Un mur de bouclier se forme finalement face aux soldats qui à cause de la musique ont les yeux teintés d’une folie les plongeant dans une torpeur sanguinaire.
Pendant ce temps, les javelots continuent de tomber inlassablement en empalant d’autres guerriers ça et là comme s’il n’y avait rien à faire pour les contrer. L’idée d’une défaite commence à naître sur ce côté du champ de bataille. Et le rythme continue de s’accélérer et la musique de retentir dans les oreilles de tous. Encore et encore jusqu’à ce que la rupture libératrice arrive enfin. Un court silence résonne alors, puis le son du violon fend l’air et enclenche une masse organique informe et inarrêtable.
Les soldats se jettent en avant et se frayent un chemin à coup de lance, traversant la ligne ennemie comme un couteau qui écorche la chair, incisif. Les guerriers ennemis tombent ensuite, blessés ou morts et se font piétiner par les soldats de Lishnul qui semblent ne pas vouloir s’arrêter et qui semblent avoir chacun la force d’une dizaine d’hommes.
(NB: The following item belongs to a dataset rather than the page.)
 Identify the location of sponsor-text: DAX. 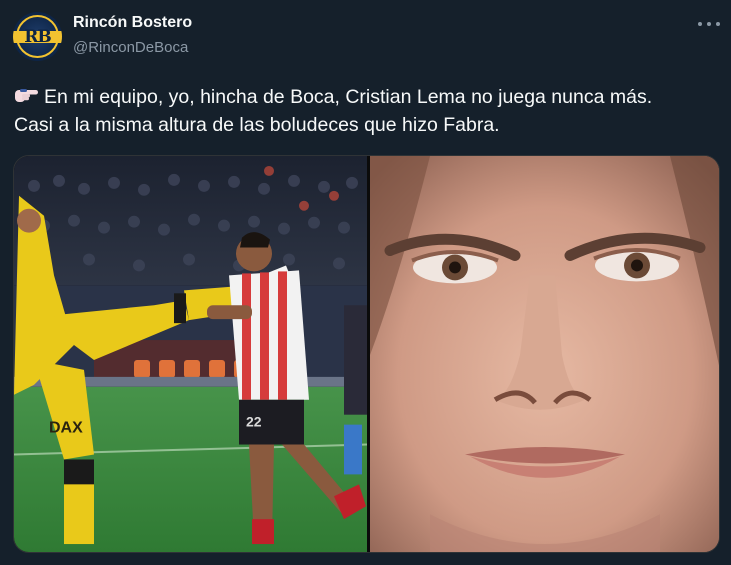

En voyant déferler sur eux les soldats à la peau tannée par le soleil qui ont l’air de ne rien craindre et semble plus proche du démon que de l’humain, certains veulent s’enfuir loin d’ici, car ce n’est plus une guerre pour eux, c’est une sorte de malédiction causée par les grimpeurs qui s’abat à présent sur ce qui aurait dû être une bataille défensive difficile, mais gagnable grâce aux grimpeurs avec eux.
Le concerto mortel continue, renforçant et guidant les soldats vers l’avant tandis qu’Olga marche en son centre et que son régiment transperce la première ligne de guerriers sans s’arrêter et mue d’une volonté imposée par la musique de ne jamais reculer.
Olga avance en marchant sur les cadavres de guerriers et de quelques-uns de ses hommes. Sa robe qui était déjà humide est à présent teintée de sang. Ses pieds nus se coupent sur les armes et les armures et se mettent à saigner à leur tour pendant sa marche, mais son esprit est concentré sur une chose maintenant. En tant que Barde et tant que Maestro il n’y a au fond qu’une chose qui compte vraiment dans l’instant une fois que l’instrument est entre ses mains, sa musique, son art et ses conséquences.